Health Care Navigators

Submitted by Catherine M. Zeigler on
Dr. van Eijk would like to remind all readers that they can explore and sign up for health insurance plans at healthcare.gov!

The COVID pandemic has helped us appreciate the “essential workers” and shone a light on just how many different kinds of essential health care workers there are. Even then, our health system is so complex that there are still many you may not even know about. It’s now the job of Associate Teaching Professor Marieke van Eijk to share the stories of one of those types of workers: health insurance navigators. These are the people who help others through the complicated world of obtaining, managing, and keeping health insurance. It is challenging for any of us to understand insurance and its elaborate set of rules and jargon. For many folks — including those recently unemployed, working-class people, immigrants, people of color, and those who do not speak English or speak it as a second language — managing health insurance can be a matter of life and death. 

With the help of UW’s Center for Health Workforce Studies and thanks to a grant from HRSA — the Health Resources and Services Administration — Dr. van Eijk interviews health care navigators for a few different purposes. One is to give them a voice and help make visible the hard work, rich talent, and endless dedication of this community of workers. Another pertains to answering some of the broader questions of medical anthropology in the context of the contemporary US — what do we expect of health care workers at different levels of the prestige hierarchy? What burdens do we place on people to reduce the health disparities they and their communities are victims of? But there is also a more immediate set of goals: to distill what the needs of navigators are in trying to make their work most effective, to communicate those needs to policymakers at federal, state, and local levels, and to help the navigators effectively advocate for themselves and their clients as they speak to officials, grant agencies, and beyond. 

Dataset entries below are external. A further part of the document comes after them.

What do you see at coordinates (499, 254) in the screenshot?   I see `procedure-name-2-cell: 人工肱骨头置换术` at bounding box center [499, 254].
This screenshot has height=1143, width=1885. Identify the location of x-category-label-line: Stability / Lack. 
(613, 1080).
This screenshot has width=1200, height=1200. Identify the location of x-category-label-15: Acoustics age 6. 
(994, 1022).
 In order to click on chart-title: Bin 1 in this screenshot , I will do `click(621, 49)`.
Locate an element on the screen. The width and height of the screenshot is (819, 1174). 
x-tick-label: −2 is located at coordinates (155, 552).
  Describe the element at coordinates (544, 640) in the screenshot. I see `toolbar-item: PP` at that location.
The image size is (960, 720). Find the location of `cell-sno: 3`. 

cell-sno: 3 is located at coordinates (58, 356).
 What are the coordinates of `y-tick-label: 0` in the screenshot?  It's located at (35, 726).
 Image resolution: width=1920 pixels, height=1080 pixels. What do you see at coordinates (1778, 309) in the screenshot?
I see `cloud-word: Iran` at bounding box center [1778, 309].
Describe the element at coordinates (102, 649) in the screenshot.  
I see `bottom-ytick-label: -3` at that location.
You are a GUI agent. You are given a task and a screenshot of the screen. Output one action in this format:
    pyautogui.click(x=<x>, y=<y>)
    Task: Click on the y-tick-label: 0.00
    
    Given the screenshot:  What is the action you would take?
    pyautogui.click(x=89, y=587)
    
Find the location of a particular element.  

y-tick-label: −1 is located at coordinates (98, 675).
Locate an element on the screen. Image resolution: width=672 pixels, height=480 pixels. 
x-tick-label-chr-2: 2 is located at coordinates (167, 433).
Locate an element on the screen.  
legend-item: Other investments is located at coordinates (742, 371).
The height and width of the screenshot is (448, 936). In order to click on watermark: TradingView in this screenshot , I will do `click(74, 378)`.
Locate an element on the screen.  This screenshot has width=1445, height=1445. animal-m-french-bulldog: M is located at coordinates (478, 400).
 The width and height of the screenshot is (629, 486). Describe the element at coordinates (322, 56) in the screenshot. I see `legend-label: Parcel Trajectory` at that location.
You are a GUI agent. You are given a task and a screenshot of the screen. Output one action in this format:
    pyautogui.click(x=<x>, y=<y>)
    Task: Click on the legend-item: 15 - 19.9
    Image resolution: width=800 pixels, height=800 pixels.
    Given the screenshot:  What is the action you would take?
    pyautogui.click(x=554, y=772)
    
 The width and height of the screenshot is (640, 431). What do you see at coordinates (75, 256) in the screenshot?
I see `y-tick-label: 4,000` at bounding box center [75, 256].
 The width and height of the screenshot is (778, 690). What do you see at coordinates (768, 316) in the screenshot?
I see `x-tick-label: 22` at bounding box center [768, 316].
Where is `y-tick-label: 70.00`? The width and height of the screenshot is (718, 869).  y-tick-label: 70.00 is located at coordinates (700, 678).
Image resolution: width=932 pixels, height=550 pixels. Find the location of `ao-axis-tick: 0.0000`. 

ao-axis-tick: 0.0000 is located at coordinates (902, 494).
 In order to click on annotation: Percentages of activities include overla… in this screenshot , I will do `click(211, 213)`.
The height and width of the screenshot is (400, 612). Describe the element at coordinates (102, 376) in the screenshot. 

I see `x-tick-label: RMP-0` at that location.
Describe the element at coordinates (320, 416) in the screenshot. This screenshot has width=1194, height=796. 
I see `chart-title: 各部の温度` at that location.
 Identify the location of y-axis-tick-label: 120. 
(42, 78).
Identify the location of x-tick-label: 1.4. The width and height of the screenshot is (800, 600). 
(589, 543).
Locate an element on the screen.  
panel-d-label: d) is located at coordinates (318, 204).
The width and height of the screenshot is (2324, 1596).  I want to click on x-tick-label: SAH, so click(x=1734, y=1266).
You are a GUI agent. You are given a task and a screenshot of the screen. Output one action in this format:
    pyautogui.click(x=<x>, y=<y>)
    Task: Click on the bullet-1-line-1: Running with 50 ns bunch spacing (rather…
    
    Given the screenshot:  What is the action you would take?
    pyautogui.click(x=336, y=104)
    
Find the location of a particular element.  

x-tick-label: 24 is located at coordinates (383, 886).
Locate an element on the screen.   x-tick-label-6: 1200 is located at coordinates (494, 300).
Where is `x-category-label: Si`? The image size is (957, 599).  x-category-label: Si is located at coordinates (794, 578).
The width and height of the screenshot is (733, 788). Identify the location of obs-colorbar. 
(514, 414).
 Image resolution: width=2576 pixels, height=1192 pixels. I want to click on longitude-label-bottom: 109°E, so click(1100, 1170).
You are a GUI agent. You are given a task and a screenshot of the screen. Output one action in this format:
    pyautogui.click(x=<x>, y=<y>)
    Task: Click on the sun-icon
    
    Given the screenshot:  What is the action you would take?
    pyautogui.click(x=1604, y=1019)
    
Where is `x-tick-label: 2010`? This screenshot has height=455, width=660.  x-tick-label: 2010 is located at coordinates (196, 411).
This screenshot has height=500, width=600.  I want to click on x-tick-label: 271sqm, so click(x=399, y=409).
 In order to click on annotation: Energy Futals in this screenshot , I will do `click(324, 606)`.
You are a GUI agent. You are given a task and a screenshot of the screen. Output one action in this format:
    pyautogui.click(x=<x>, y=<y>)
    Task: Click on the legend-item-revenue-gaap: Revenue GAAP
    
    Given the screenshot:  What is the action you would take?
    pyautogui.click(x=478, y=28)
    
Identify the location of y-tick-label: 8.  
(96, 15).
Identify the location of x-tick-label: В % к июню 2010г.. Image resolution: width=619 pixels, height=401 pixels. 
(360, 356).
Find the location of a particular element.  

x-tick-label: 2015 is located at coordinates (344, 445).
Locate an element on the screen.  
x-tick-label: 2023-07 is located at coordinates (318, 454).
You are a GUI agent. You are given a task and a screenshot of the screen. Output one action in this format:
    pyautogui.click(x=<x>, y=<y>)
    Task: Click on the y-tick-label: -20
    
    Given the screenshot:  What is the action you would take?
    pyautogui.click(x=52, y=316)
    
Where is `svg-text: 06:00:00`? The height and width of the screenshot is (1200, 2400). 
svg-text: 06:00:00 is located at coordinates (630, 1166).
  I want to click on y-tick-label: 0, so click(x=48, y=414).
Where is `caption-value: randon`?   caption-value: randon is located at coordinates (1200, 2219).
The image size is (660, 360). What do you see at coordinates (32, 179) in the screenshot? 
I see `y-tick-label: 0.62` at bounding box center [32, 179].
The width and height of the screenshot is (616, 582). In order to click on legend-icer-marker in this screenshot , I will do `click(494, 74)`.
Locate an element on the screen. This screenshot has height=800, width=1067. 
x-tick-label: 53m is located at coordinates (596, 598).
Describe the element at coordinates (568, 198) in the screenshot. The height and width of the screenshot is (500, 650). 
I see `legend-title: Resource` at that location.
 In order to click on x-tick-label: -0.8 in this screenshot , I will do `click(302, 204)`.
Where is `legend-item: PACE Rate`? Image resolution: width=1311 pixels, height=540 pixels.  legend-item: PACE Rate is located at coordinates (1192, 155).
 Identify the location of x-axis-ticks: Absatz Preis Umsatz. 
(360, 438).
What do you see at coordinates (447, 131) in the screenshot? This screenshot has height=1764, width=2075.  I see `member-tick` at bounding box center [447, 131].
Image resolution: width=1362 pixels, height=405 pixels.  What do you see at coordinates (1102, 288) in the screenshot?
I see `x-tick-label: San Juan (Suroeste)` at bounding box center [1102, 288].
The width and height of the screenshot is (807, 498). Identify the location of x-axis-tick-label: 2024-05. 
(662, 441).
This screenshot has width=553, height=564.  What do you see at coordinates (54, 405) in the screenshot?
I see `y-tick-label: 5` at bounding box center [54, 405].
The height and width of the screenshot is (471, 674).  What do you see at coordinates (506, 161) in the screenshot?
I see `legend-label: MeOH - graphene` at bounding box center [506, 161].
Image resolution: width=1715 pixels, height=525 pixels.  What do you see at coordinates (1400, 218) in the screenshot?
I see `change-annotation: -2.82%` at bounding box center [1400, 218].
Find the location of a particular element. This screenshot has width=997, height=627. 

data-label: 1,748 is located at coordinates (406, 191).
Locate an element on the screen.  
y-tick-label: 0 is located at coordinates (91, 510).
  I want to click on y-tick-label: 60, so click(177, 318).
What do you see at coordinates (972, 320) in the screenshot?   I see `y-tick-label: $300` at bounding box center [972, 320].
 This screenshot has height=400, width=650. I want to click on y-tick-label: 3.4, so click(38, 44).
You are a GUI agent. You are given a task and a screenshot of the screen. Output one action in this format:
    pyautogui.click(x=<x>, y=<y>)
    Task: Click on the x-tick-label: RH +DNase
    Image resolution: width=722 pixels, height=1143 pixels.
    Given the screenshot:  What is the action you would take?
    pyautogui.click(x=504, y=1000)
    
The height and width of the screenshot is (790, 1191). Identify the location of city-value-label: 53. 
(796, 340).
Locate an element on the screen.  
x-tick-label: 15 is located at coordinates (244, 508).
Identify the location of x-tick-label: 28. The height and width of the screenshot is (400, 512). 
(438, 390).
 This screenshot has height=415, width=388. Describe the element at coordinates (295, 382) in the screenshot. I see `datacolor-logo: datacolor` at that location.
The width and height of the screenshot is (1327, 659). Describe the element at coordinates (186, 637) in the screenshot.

As Dr. van Eijk has learned, navigators need a wide range of skills — familiarity with multiple cultures, communities, and languages, plus knowledge of the arcane rules of insurance and health care, and boundless empathy and patience. Federal funding for navigators was first set up by the Affordable Care Act to reduce the number of people without insurance. However, in 2018 the total budget went down to $10 million from $63 million in 2016, an 84 percent budget cut. These funding cuts, plus shorter enrollment periods and quickly changing marketplace insurance plans, drastically reduced people’s access to navigators. Navigators had to help more people with less time and money and could do less outreach in hard-to-reach communities. Once COVID hit, however, 27 million Americans suddenly found themselves unemployed. Navigators were hit with a tidal wave of new clients, threatening to overwhelm an already fragile system. The American Rescue Plan offers promising help to rebuild the system but is a slow process that requires additional skill sets from the navigators. 

This research is but one of Dr. van Eijk’s current research projects — others include work with birth doulas who help pregnant people in underserved communities and with community paramedics and emergency medical responders during COVID. These projects have in common that they address health disparities and seek to improve access to quality, culturally sensitive, and affordable health care. Dr. van Eijk conducts these projects on top of her highly-regarded teaching and service to the department and the field. Which is a good reminder that the list of dedicated health professionals performing critical work includes yet another job category we know well: medical anthropologists.